- Episode no.: Season 1 Episode 3
- Directed by: Seth Rogen; Evan Goldberg;
- Written by: Seth Rogen; Evan Goldberg;
- Cinematography by: Adam Newport-Berra
- Editing by: Eric Kissack
- Original air date: April 2, 2025
- Running time: 35 minutes

Guest appearances
- Dave Franco as Himself; Ron Howard as Himself; Anthony Mackie as Himself; Keyla Monterroso Mejia as Petra;

Episode chronology
| ← Previous "The Oner" | Next → "The Missing Reel" |

= The Note (The Studio) =

"The Note" is the third episode of the American satirical comedy television series The Studio. The episode was written and directed by series co-creators Seth Rogen and Evan Goldberg. It was released on Apple TV+ on April 2, 2025.

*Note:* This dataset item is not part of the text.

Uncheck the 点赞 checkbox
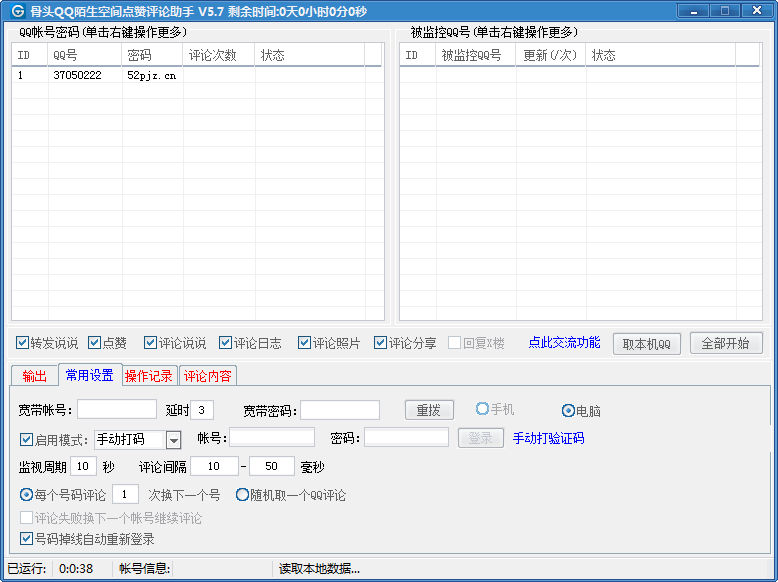 coord(95,343)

The series follows Matt Remick, the newly appointed head of the film production company Continental Studios. He attempts to save the floundering company in an industry undergoing rapid social and economic changes. In the episode, Matt struggles to tell Ron Howard that they need to cut the final 40 minutes of his newest film, as Howard did the sequence as a tribute to his dead cousin.

The episode received mostly positive reviews from critics, with Howard receiving praise for his performance, although Matt's characterization received a mixed response. At the 77th Primetime Emmy Awards, the episode won Outstanding Production Design for a Narrative Program (Half-Hour).

==Plot==
Matt, Sal, Quinn, and Maya watch a preview screening of Ron Howard's new film Alphabet City, which stars Anthony Mackie and Dave Franco. They love the first 2 hours of the film but are left bored with the final 45 minutes of the film, which takes place solely at a motel. Maya tells Matt that he needs to get Howard to cut the final sequence, although Matt is reluctant, given Howard's status as the nicest celebrity in Hollywood.

When Howard visits the offices, Matt struggles to tell him about cutting the film, so he simply congratulates him. Patty informs Matt that the final sequence is important for Howard, as it is a tribute to his cousin who died young. Desperate, Matt gets Sal to pretend to have a dead cousin to give the feedback to Howard. He explains to his team that in 2001, he watched a preview of A Beautiful Mind and suggested revealing the lead character's schizophrenia at the very beginning. Howard hated the idea and insulted him in front of everyone, contrasting his image, but now seems to be unaware that Matt is the person who suggested it.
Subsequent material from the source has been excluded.